[Exercise input]:

►

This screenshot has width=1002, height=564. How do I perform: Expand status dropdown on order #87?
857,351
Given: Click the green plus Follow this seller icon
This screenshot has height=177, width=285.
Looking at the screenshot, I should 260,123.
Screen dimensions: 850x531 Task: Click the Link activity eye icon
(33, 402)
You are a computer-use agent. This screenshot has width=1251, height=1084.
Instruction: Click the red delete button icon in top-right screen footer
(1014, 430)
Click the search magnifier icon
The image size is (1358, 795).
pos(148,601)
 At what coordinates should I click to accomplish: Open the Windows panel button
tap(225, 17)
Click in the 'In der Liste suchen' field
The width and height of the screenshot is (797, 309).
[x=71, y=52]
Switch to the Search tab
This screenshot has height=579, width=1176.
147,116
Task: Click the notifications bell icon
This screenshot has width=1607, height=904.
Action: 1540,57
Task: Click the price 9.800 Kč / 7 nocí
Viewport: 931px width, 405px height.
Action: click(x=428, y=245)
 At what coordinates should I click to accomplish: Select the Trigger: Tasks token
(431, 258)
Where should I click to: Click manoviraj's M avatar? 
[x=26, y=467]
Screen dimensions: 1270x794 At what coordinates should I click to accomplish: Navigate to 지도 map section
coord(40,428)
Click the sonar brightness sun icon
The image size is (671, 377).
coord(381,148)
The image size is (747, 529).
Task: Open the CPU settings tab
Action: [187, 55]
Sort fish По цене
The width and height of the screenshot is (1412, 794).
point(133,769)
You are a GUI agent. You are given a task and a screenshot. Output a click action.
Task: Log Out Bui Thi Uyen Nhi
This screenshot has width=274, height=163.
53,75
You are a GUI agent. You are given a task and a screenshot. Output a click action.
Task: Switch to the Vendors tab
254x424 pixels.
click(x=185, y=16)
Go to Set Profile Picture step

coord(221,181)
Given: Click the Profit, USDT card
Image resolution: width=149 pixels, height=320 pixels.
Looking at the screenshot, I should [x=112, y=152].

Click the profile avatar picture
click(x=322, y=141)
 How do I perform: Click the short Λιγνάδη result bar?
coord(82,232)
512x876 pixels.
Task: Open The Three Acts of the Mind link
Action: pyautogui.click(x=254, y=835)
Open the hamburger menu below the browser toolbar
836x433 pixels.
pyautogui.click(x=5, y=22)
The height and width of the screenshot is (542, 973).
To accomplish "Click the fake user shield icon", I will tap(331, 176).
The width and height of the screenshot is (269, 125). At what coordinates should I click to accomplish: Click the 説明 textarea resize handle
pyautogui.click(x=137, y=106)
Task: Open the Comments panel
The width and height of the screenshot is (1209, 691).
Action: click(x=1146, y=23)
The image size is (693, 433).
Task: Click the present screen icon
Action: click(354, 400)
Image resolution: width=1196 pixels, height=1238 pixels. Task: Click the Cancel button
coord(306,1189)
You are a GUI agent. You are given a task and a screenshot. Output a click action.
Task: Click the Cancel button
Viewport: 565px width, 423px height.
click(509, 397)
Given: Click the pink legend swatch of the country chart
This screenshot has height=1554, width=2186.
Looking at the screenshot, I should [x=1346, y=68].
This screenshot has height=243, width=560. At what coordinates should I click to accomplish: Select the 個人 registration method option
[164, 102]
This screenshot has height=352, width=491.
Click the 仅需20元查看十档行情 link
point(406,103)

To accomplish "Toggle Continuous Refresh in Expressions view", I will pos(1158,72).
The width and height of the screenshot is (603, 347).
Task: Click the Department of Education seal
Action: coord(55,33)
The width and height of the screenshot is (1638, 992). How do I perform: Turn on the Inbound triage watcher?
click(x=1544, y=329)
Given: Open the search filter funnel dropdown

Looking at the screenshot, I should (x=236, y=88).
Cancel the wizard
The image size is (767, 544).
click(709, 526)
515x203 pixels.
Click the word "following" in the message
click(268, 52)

◄

List each line of the records above that contains the string "perform", treating uppercase and lowercase letters as distinct.

[Reply]:
This screenshot has width=1002, height=564. How do I perform: Expand status dropdown on order #87?
 How do I perform: Click the short Λιγνάδη result bar?
The width and height of the screenshot is (1638, 992). How do I perform: Turn on the Inbound triage watcher?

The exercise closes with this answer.